(Pixel coordinate grounding data)
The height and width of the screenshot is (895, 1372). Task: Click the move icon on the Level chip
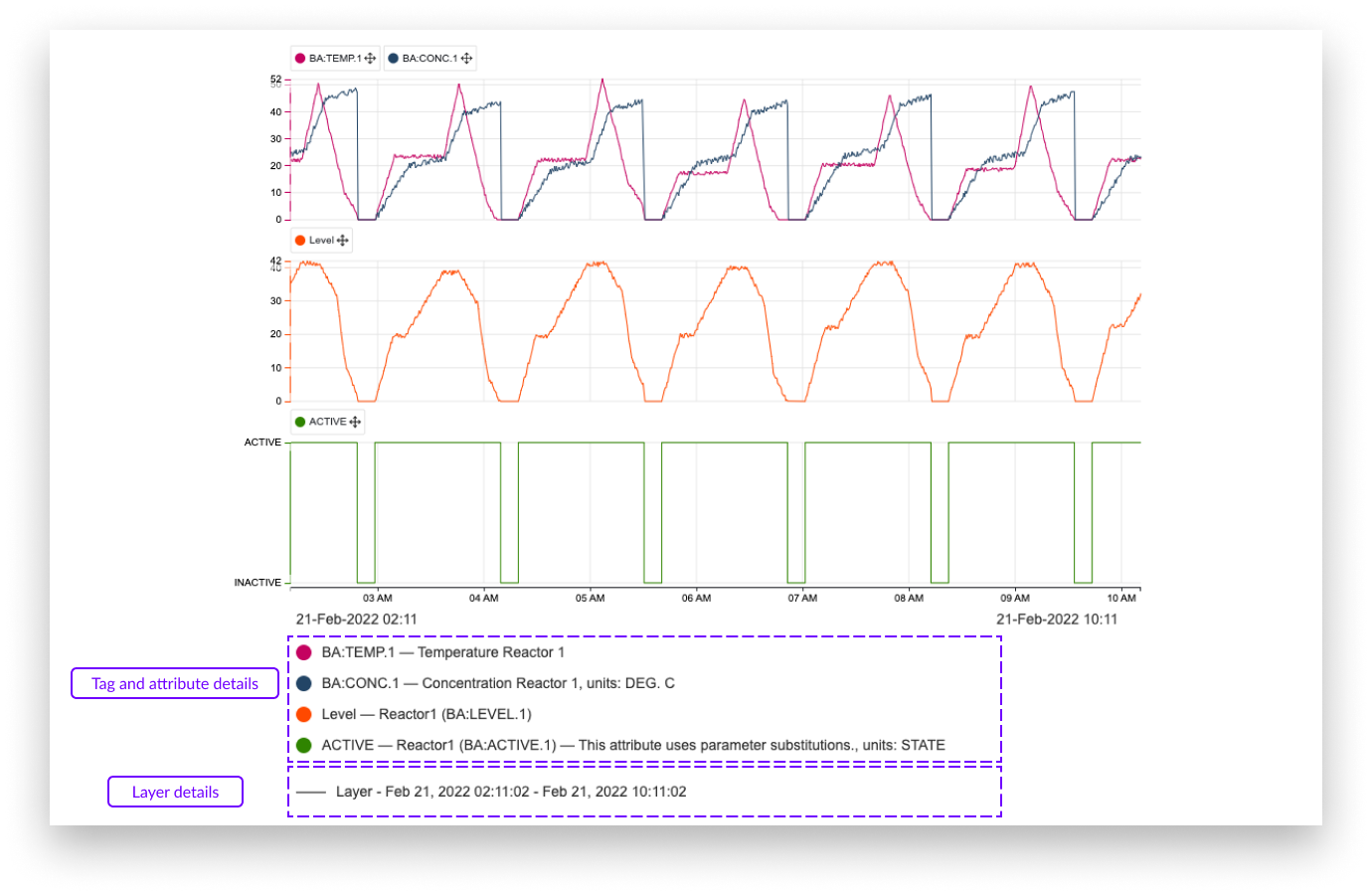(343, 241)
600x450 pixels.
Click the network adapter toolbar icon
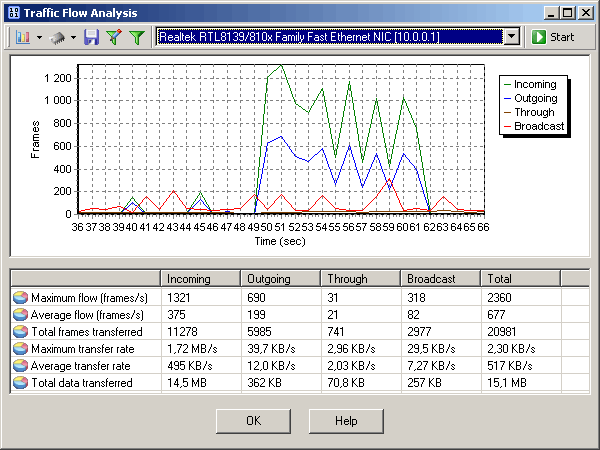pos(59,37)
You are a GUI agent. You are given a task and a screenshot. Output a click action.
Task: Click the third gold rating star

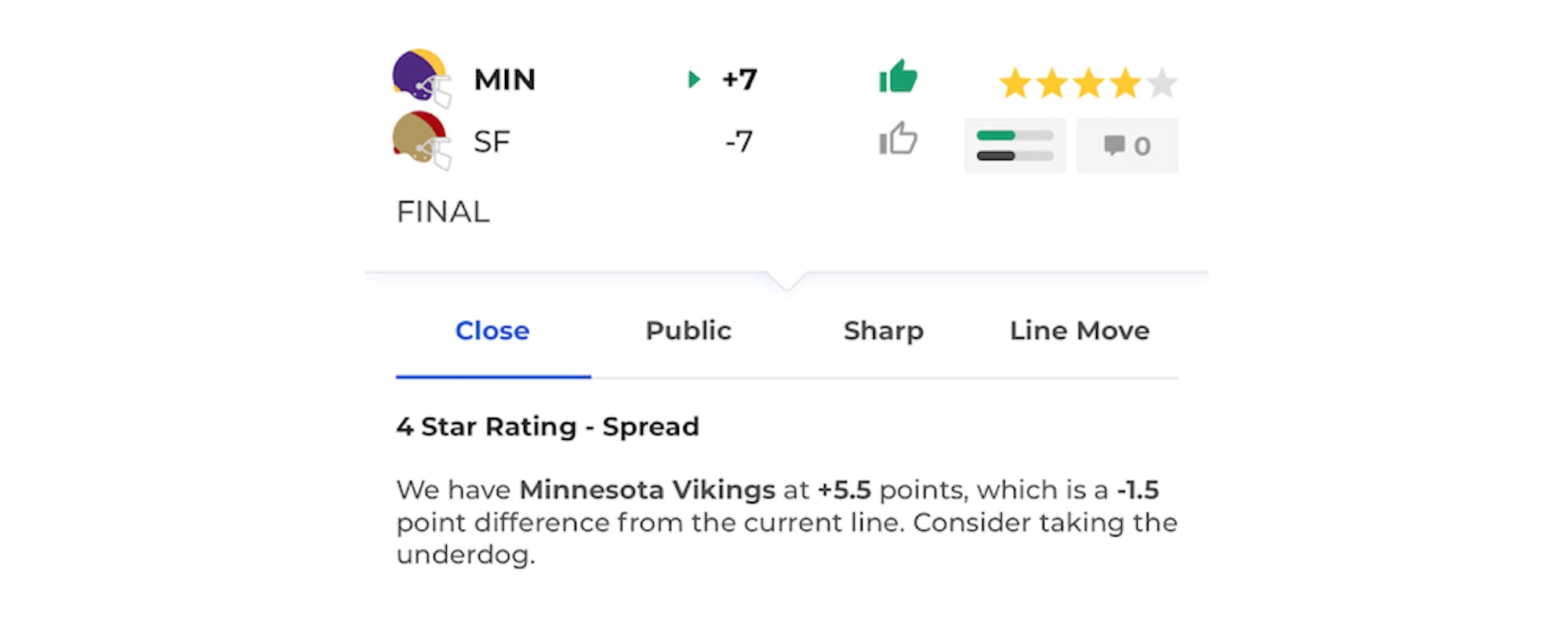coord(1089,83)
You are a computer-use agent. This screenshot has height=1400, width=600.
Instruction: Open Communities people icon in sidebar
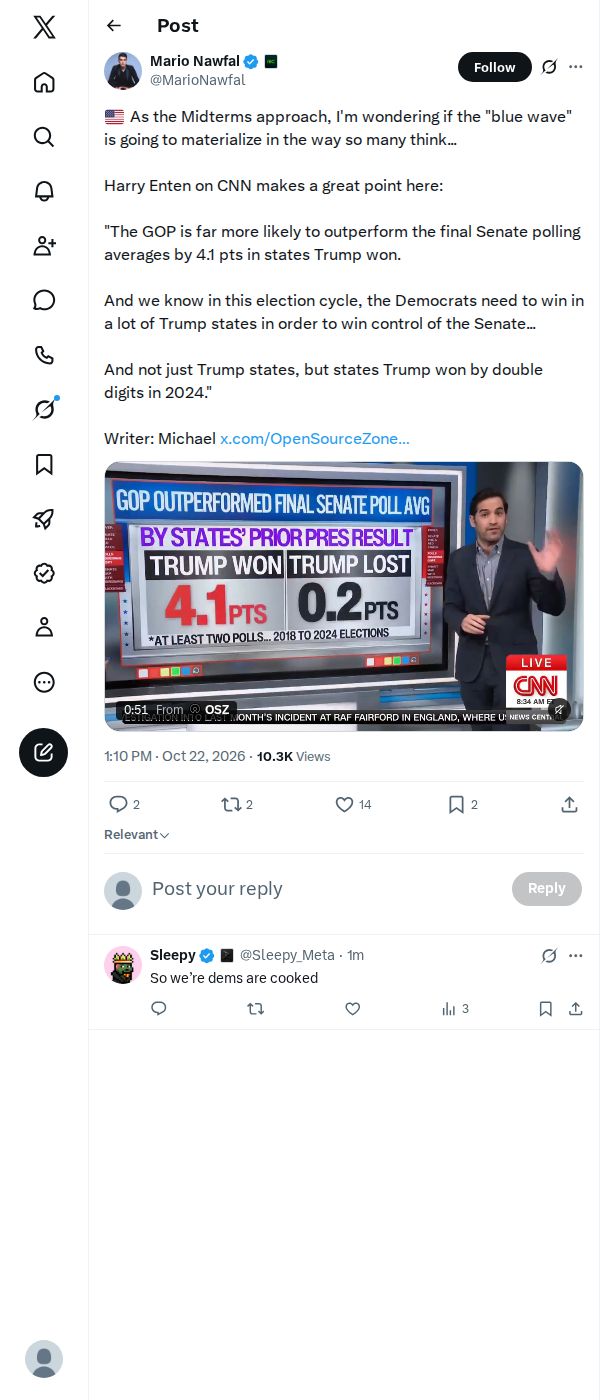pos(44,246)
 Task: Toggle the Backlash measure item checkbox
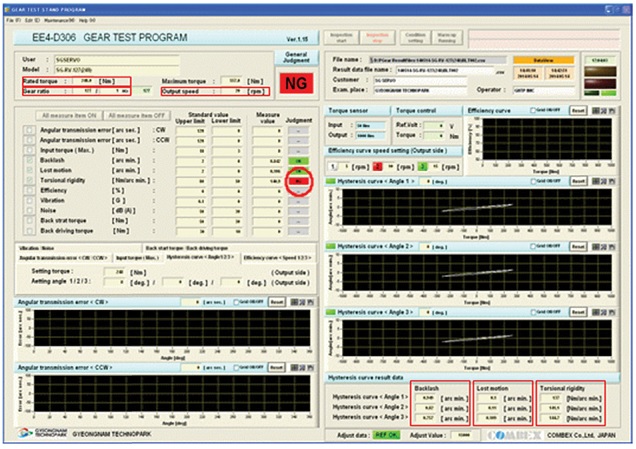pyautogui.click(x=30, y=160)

Work item:
Please reproduce exactly, and nothing more, the lines from the one containing "600x450 pixels." through the last line of the entries, both included; pictures stay out.

Answer to this exercise:
600x450 pixels.
Click the network adapter toolbar icon
pos(59,37)
You are a GUI agent. You are given a task and a screenshot. Output a click action.
Task: Click the third gold rating star

coord(1089,83)
You are a computer-use agent. This screenshot has height=1400, width=600.
Instruction: Open Communities people icon in sidebar
pos(44,246)
 Task: Toggle the Backlash measure item checkbox
pyautogui.click(x=30, y=160)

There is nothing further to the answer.